Some of the great early libraries of Germany were mentioned in our historical survey. Fulda and Lorsch were as remarkable as any. At the present day Fulda retains only the few Bonifacian MSS. which rank as relics of the saint—the blood-stained volume of Ambrose which was on Boniface when the pagans killed him, his pocket copy of the Gospels, the MS. written for Victor of Capua. The bulk of its abbey library, which remained together until the close of the sixteenth century, is dispersed and gone, no one knows where. Some books are at Cassel in the ducal library. Lorsch has nothing in situ, but a good deal in the Vatican. Both houses were instrumental in preserving the classics; we owe to them Suetonius, Tacitus, Ammianus Marcellinus, and part of Livy.

The Thirty Years' War was responsible for a good deal of dispersion. Cargoes of books made their way to England, and Archbishop Laud bought and gave to the Bodleian many from Würzburg and Erfürt; in the Arundel collection at the British Museum the German contingent is large. Sweden also profited at this time, and got its lovely Codex Aureus (once at Canterbury), its Codex Argenteus (the Gothic Gospels at Upsala), and its Gigas, or Devil's Bible, which came from Prague.

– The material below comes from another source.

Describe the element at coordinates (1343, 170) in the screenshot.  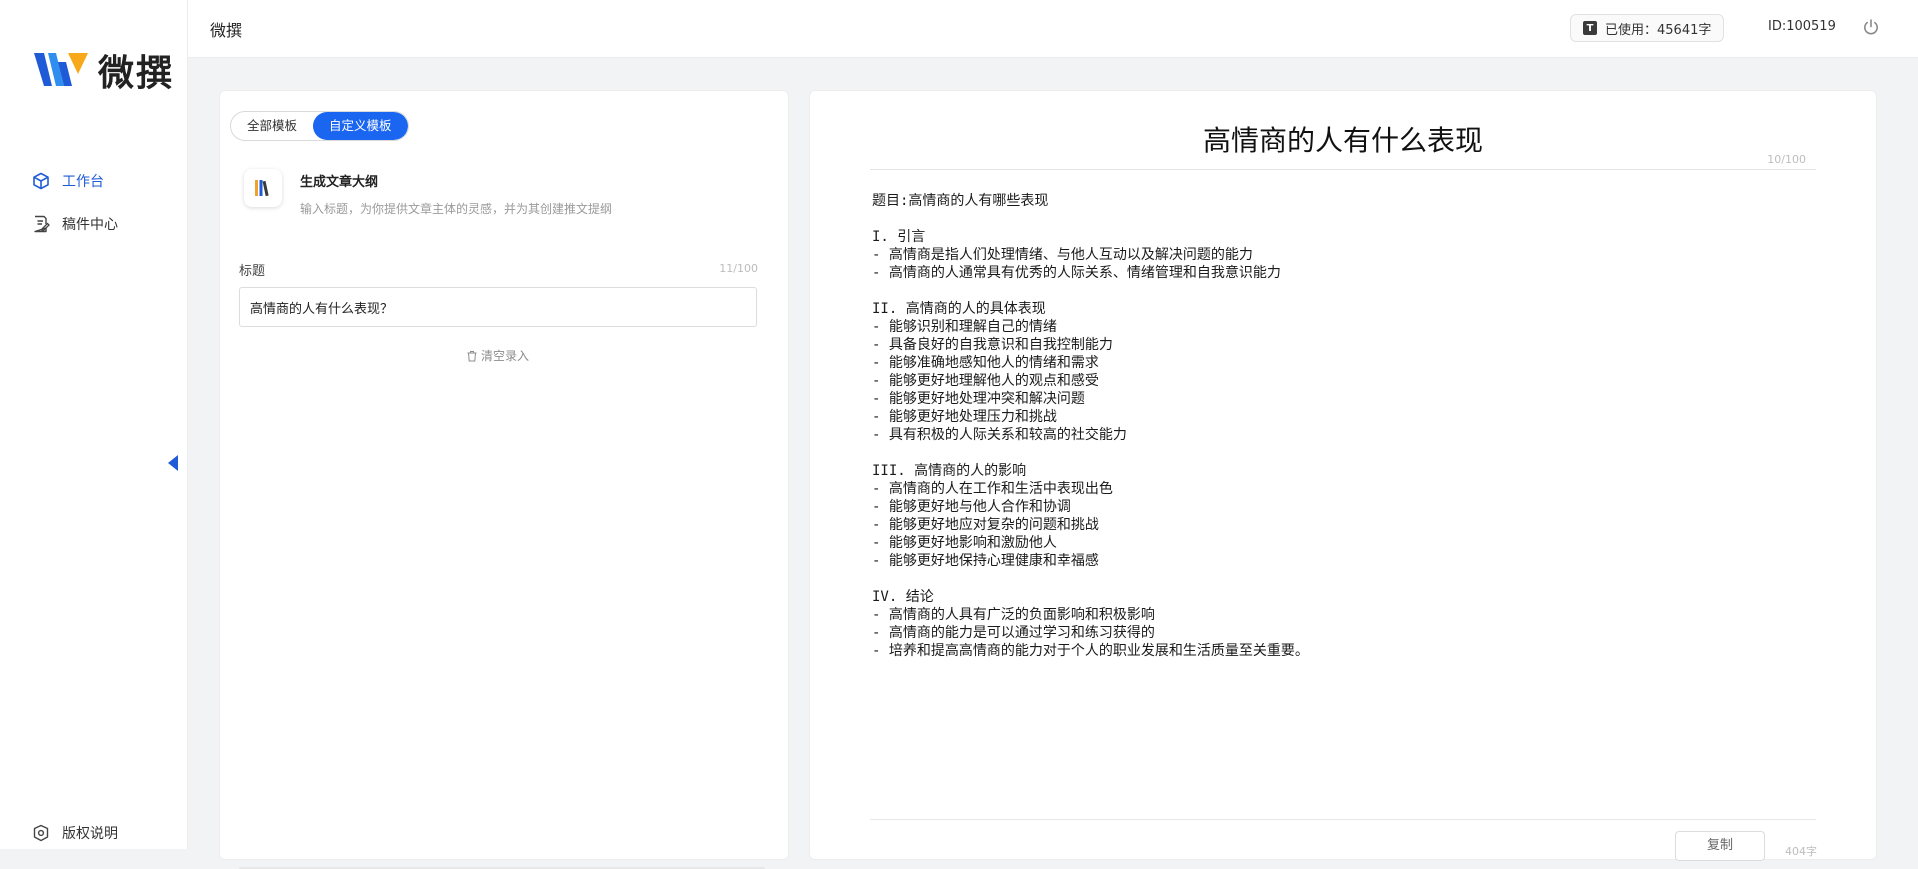
I see `title-underline` at that location.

In the Revolutionary period there was extensive secularization of abbeys, and whole libraries passed into central depots, as at Munich, which has the MSS. of St. Emmeram of Ratisbon and of Tegernsee, Benedictbeuern, Schäftlarn, and many other houses. Those of the old and rich foundation of Reichenau passed to Carlsruhe. Precious books, like the gold-covered Gospels of Lindau, were exported. This particular gem was bought by Lord Ashburnham, and in recent years has gone to America. Fine Gospels and other service-books from Weingarten are at Holkham; they appeal to the Englishman, for they contain pictures of our sainted King Oswald, of whom Weingarten owned a relic.

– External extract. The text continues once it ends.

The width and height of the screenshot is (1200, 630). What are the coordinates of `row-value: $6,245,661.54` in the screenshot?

North Germany's contribution is far inferior to that of Bavaria and the Rhine provinces. The inhabitants of large regions were pagans till a late date (some might say they were so still), and have never, we conceive, been really civilized. Few books were made there before the fourteenth century, and I know of no good libraries that existed there in the medieval period. A good part of the contents of one at Elbing, near Dantzic, came somehow to Cambridge (Corpus Christi) in the seventeenth century; it is a dreary collection, mostly on paper, of scholastic theology, sermons, meditations, and a little medicine.